▶ _Activity_: Find the word "dropdown" in the records below. List each line containing it.

▶ _Entries provided_:
========

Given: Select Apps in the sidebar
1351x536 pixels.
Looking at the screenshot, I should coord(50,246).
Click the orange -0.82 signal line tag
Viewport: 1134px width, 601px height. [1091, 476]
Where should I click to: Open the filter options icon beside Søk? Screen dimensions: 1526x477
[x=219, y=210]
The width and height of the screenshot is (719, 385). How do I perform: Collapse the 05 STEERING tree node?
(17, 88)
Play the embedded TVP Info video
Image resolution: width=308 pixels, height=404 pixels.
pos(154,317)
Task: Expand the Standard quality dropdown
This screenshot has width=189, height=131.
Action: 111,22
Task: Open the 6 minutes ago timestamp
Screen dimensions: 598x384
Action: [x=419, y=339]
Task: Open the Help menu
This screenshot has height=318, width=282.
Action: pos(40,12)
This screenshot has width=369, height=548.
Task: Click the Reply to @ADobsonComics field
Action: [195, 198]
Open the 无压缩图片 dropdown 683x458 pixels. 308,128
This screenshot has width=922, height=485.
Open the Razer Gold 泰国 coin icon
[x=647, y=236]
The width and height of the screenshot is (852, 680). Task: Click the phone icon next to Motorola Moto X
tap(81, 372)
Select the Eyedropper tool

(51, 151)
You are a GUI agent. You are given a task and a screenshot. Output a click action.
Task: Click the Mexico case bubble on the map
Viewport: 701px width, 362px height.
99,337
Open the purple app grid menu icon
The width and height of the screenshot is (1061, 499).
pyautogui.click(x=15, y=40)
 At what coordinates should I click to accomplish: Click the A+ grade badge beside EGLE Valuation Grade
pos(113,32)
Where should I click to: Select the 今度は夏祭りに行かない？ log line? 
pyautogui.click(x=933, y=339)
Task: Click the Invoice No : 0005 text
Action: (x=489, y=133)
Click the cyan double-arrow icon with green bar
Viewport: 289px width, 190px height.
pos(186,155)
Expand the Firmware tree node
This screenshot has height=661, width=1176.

========

▶ _Finished task_:
Task: Expand the Standard quality dropdown
Open the 无压缩图片 dropdown 683x458 pixels. 308,128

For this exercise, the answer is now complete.